Generally speaking, the i7 860 will be faster. Although they both have the same stock speed and cache architecture etc, the i7 800 Lynnfields have a higher turbo boost than the i7 900 Bloomfields. In most single to dual threaded apps, the i7 860 will be faster, 3.46GHz if only one core is active, 3.33GHz if two. However, i7 900 use triple-channel memory, which, gives very slight boosts in certain programs.

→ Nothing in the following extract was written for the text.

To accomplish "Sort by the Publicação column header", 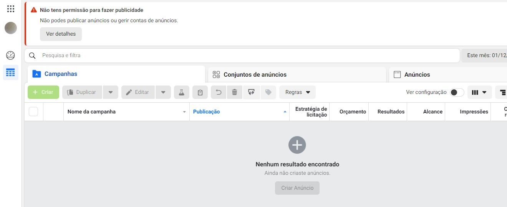I will tap(206, 112).
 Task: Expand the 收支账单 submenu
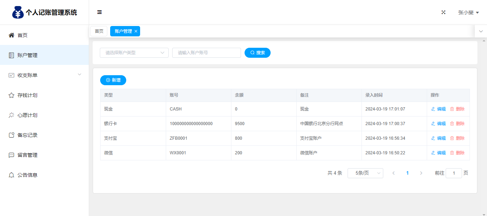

Keep in mind that the i7 860 uses a LGA 1156 motherboard, and two sticks instead of three as they only run memory in dual channel. The i7 860 route is cheaper, and tbh, unless you're planning to do some heavy video editing or activity of that sort, the i7 860 is better. If you are planning to run two to three high end graphic cards in CrossFireX/SLI, I suggest you do get the i7 930, because the socket it is used in is LGA 1366, which for now has the X58 chipset, which has two 16x PCI-e lanes, to ensure that you do get the best out of your graphic cards. If you have three, they will run 16x/8x/8x normally. Compared to the P55 chipset, which only has 1 16x PCI-e lane, if the motherboard has two lanes, they will normally run it at either 16x/4x, 8x/8x, or 8x/8x/4x, which could seriously bottleneck some higher end cards.
If you do decide to go with the i7 860 for any reason, and want to use two - three graphic cards, I suggest you get a motherboard that has the NF200 chip, which adds an extra PCI-e 16x lane, and will make sure your cards have full bandwith.
Two examples are EVGA P55 FTW 200, EVGA P55 200 Classified and the MSI Big Bang Trinergy. Although, do note that these boards tend to be more expensive than several decent X58 boards, and even with the NF200, still perform worse than using an X58 board on average.